Because here’s the truth people miss:
Disability isn’t linear.
It isn’t predictable.
It isn’t the same from morning to afternoon, let alone from airport to airplane.
A person can walk short distances but not long ones.
Stand for five minutes but not fifteen.
Manage a terminal but not a jet bridge.
Or need the chair because the flare-up hit today instead of yesterday.
And none of those realities are up for public debate.
Recently, someone shared that they get judged every time they use a wheelchair to board a plane.
Here’s what I wrote in response:
“I lived with an invisible disability for 15 years. I was on tons of ‘miracle flights.’
At first, the looks bothered me. Then I decided I didn’t care. I wasn’t going to make my body suffer for other people’s opinions.

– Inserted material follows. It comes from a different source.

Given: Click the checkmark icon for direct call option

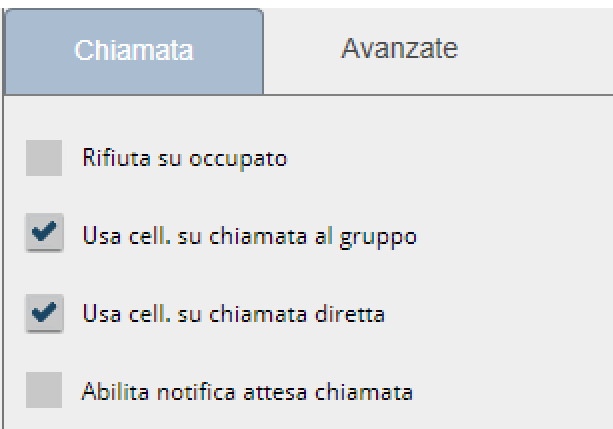Looking at the screenshot, I should pyautogui.click(x=44, y=312).
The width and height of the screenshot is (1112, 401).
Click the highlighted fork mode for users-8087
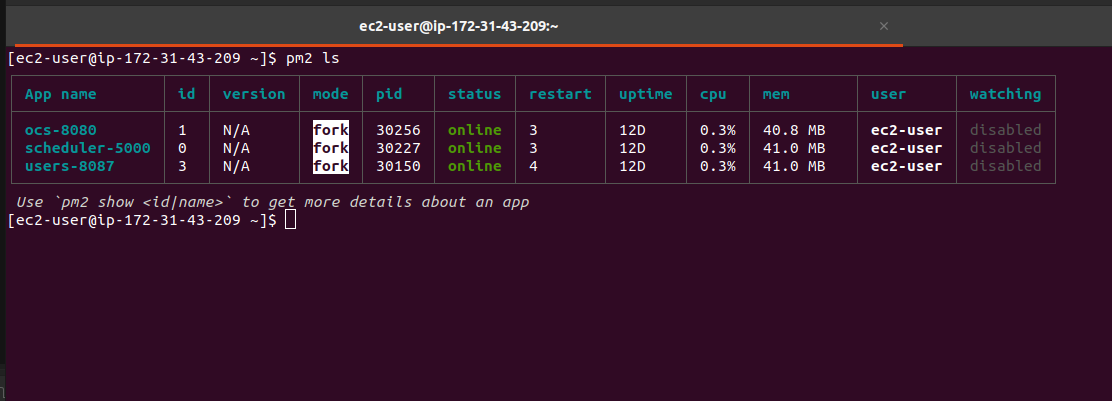330,166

Some days, the judgmental attitudes in disability groups nearly send me over the edge.
When will we learn that my level of disability doesn’t diminish anyone else’s?

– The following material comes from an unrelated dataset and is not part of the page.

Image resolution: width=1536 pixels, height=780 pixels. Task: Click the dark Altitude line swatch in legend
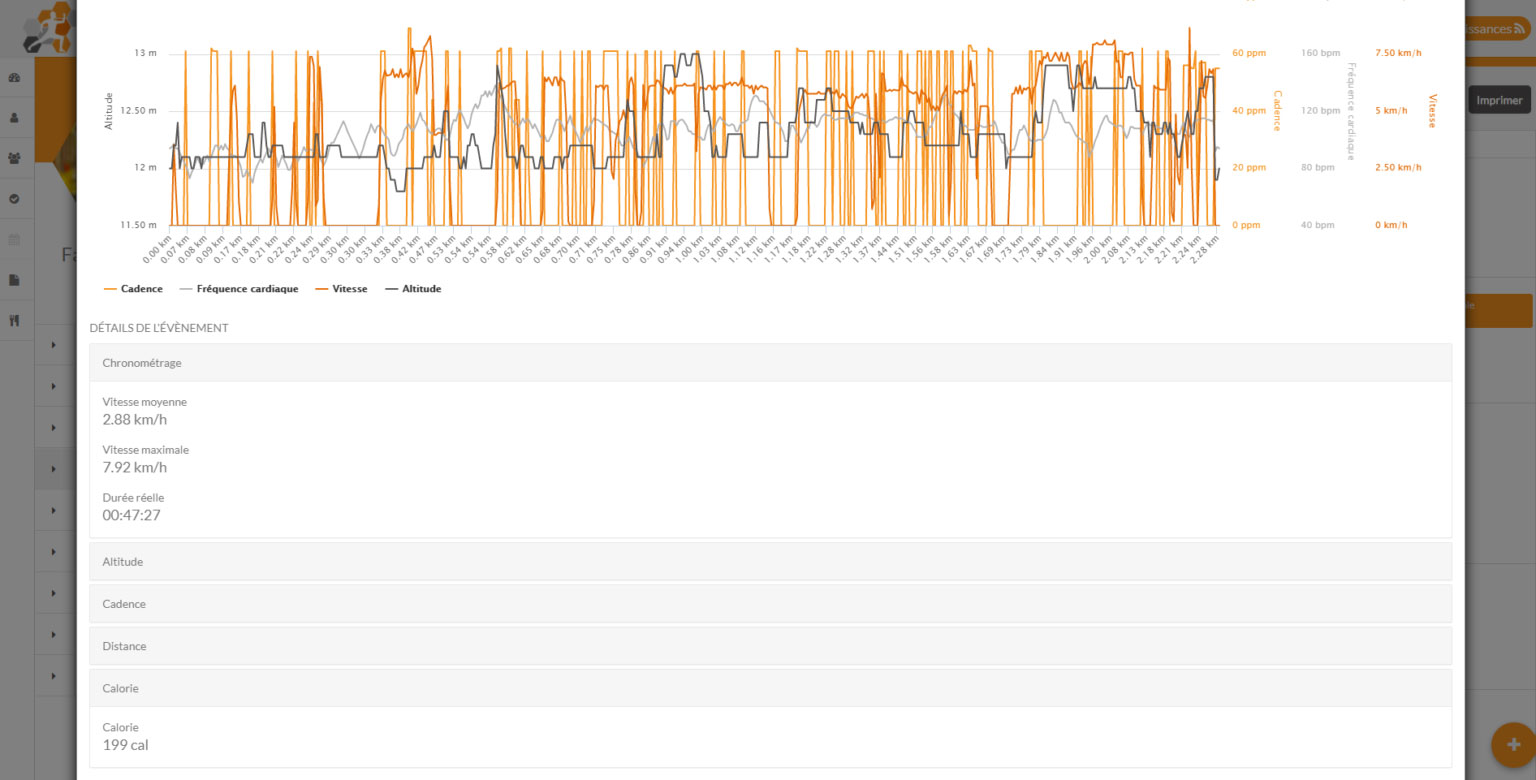pyautogui.click(x=392, y=289)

Every level, every type, every expression of disability has barriers to overcome.”
And in my own family, that spectrum is very real.
Both my daughter and I have heart conditions that can cause us to faint if we’re still too long.
During my tilt table test, it took just 16 minutes before I passed out.
For my daughter, the first time it happened, she fainted in the same time it takes to wash her hands in a public restroom.
No one looking at us would see that.
They would just see whether we’re walking in that moment and assume it tells the whole story.
But our internal realities mean some days walking is fine — and some days it isn’t safe at all.
A wheelchair on those days isn’t a miracle. It’s protection.
Now that I’m a full-time wheelchair user, one thing is easier:
I don’t have to justify my disability anymore.
People don’t question what they can see.
But those years of invisible disability?
The stares.
The assumptions.
The quiet accusations.
The belief that if I could do some things, I must be faking the rest…
They follow you.
And they’re a big reason this conversation matters.
Judging someone for needing a wheelchair “sometimes” doesn’t protect the disability community.
It harms it.
It reinforces the lie that disability has to look one specific way.
It makes people afraid to ask for help.
It keeps people in pain longer than they need to be.
And it trains the world to see us through suspicion instead of humanity.
Here’s the standard we should be fighting for instead:
If someone says they need a wheelchair—believe them.
If someone says they don’t today—believe that too.
Function fluctuates.
Bodies fluctuate.
Access fluctuates.
And nobody owes the world an explanation for taking care of themselves.